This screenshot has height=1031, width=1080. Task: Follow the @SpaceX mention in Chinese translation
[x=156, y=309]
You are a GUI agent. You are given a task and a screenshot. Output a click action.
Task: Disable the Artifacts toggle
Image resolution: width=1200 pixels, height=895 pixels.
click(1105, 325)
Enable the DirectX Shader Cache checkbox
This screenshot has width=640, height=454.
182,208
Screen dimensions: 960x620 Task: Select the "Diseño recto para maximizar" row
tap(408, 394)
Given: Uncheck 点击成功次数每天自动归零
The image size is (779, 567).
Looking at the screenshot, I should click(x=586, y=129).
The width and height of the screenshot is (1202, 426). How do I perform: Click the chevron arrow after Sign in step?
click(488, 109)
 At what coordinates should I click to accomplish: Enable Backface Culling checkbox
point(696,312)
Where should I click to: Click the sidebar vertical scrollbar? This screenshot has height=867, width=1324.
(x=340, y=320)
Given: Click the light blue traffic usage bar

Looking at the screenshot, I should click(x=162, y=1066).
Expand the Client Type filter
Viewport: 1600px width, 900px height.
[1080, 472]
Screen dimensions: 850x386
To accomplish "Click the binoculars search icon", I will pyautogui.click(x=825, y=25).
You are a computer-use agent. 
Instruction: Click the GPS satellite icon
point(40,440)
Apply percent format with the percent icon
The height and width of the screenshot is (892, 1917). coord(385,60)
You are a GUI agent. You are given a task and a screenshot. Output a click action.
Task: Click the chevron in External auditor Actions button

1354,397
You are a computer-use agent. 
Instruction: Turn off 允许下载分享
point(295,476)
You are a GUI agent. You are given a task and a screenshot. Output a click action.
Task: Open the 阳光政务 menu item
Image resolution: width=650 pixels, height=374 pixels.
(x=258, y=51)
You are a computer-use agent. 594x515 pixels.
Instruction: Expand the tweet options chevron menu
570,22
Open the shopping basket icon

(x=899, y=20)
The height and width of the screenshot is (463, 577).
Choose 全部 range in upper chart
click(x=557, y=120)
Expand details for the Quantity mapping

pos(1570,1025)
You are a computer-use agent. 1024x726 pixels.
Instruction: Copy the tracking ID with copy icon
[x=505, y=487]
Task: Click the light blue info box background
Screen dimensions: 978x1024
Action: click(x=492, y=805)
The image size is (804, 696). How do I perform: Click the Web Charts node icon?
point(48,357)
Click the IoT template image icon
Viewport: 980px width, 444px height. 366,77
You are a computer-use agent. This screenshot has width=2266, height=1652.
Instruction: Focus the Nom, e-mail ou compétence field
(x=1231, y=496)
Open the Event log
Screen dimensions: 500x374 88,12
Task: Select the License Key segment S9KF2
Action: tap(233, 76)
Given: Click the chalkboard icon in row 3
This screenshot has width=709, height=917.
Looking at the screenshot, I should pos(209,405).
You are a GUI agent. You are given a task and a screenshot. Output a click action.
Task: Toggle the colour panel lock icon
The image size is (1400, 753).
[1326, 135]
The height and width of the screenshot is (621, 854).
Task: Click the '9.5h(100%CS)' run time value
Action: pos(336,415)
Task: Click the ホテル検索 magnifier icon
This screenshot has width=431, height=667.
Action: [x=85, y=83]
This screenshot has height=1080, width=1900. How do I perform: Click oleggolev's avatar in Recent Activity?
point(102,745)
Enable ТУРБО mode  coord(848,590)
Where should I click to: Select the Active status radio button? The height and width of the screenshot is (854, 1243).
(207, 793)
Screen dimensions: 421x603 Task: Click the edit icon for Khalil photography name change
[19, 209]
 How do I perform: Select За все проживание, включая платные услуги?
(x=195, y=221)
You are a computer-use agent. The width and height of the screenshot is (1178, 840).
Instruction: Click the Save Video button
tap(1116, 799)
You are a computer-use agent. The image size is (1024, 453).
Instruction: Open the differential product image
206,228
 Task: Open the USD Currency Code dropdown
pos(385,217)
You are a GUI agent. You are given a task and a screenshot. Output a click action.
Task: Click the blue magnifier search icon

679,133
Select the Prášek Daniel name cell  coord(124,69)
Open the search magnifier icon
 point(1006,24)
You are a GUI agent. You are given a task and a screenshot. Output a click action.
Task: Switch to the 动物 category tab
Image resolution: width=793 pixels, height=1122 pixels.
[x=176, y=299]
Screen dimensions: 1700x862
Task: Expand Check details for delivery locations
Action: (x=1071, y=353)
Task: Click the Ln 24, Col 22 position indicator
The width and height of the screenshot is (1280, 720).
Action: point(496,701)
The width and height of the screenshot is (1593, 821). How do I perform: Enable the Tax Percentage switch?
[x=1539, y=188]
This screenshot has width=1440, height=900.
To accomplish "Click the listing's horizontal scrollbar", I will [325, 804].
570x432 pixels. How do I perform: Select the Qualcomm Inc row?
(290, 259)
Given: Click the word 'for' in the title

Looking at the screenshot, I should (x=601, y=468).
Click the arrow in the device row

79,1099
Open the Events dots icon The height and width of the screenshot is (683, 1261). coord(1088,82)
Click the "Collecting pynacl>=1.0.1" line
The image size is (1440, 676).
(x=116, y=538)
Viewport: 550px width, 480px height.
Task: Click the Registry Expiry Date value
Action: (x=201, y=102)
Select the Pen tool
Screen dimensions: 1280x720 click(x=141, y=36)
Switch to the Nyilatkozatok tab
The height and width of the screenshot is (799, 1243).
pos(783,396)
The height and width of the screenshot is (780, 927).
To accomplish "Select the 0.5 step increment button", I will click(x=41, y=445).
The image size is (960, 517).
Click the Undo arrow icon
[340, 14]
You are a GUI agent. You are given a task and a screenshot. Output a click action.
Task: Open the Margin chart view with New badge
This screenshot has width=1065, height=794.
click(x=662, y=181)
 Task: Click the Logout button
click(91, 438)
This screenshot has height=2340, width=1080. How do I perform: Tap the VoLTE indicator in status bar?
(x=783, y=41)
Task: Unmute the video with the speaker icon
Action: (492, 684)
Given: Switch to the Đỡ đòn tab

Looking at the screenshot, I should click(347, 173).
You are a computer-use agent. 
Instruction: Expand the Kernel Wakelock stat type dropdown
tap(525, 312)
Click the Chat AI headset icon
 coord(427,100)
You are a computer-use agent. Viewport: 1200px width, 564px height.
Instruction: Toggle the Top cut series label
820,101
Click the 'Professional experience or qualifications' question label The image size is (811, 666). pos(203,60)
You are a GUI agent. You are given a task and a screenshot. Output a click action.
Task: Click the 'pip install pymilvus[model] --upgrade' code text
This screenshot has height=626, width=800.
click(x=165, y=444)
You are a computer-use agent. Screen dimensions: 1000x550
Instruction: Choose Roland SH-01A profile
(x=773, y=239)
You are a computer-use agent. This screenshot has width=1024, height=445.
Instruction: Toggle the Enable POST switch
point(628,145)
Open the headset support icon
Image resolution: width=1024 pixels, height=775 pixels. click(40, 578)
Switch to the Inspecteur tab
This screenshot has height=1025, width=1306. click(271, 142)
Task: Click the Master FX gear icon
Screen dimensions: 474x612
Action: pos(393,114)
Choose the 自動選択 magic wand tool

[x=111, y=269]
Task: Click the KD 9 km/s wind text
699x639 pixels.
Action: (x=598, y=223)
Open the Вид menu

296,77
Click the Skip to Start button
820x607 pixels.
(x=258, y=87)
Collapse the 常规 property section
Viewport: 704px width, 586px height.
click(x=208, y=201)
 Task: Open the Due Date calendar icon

━━━━

**YOUR TASK**
Check the entries above line by line and return each one containing the word "will".

**TASK RESULT**
To accomplish "Click the binoculars search icon", I will pyautogui.click(x=825, y=25).
To accomplish "Click the listing's horizontal scrollbar", I will [325, 804].
To accomplish "Select the 0.5 step increment button", I will click(x=41, y=445).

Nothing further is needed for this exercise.